Es que no expresar lo que uno piensa es renunciar a la libertad —morir un poco— y construir un muro infranqueable con el otro. Es el desistimiento más grave en una relación: envolverla en lo superficial por dejadez. Decía también Laura Ferrero que “En realidad, un archipiélago está unido por lo que lo separa, y así ocurre con las personas”. Compartir la mirada con quien se quiere, sobre todo cuando es difícil, es una declaración de amor, una negativa a rendirse y a subvalorar su capacidad —y la propia— de reflexionar para volver a mirar.

Hace unos meses, una mañana en la playa, me levanté a correr viendo el amanecer. El sol rojo reflejado en la calma del mar en las primeras horas del día se veía tan radiante, que corrí sin prestarle atención a nada más. De alguna manera no sentí el dolor hasta llegar cuando, al quitarme los zapatos, solo había ampollas y casi no podía caminar. Así ocurre con la costumbre del mutismo: nos adormece y despertamos rodeados de extraños, dejamos de reconocer.

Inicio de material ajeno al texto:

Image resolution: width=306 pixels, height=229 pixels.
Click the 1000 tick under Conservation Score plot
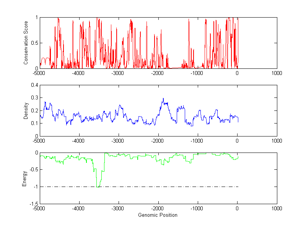[x=277, y=73]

No hay que creer en la falsa paz de una relación en la que nunca se da un debate acalorado, pues allí no hay profundidad. La voz propia está ahí para no quedarnos quietos frente a la casa en llamas, para impulsar el cambio, y cómo no hacerlo junto a quien se ama, que es también por quien uno sueña con un mundo mejor.

Dice Fernando Savater que el coraje para defender lo que uno cree, lo que uno piensa y lo que uno quiere ser es imprescindible. La apatía no conduce a ningún lado. Quien se dice no interesado en lo que pasa en el planeta simplemente está distraído, le falta fuego, pues reclama lo bueno pero no se quiere involucrar.

Sin duda el camino del diálogo es más complejo, tiene más emociones fuertes, incluso distanciamientos pasajeros, pero nos mantendrá vivos en relaciones con raíces y llenas de propósito, en las que podemos compartir tanto la belleza como el dolor.

Un escritor al que admiro me dijo alguna vez que continuara, que jamás dejara de indignarme. Siempre que dudo sobre algún mensaje que considero vital lo recuerdo porque, como dijo W. H. Auden, lo único que poseo es una voz.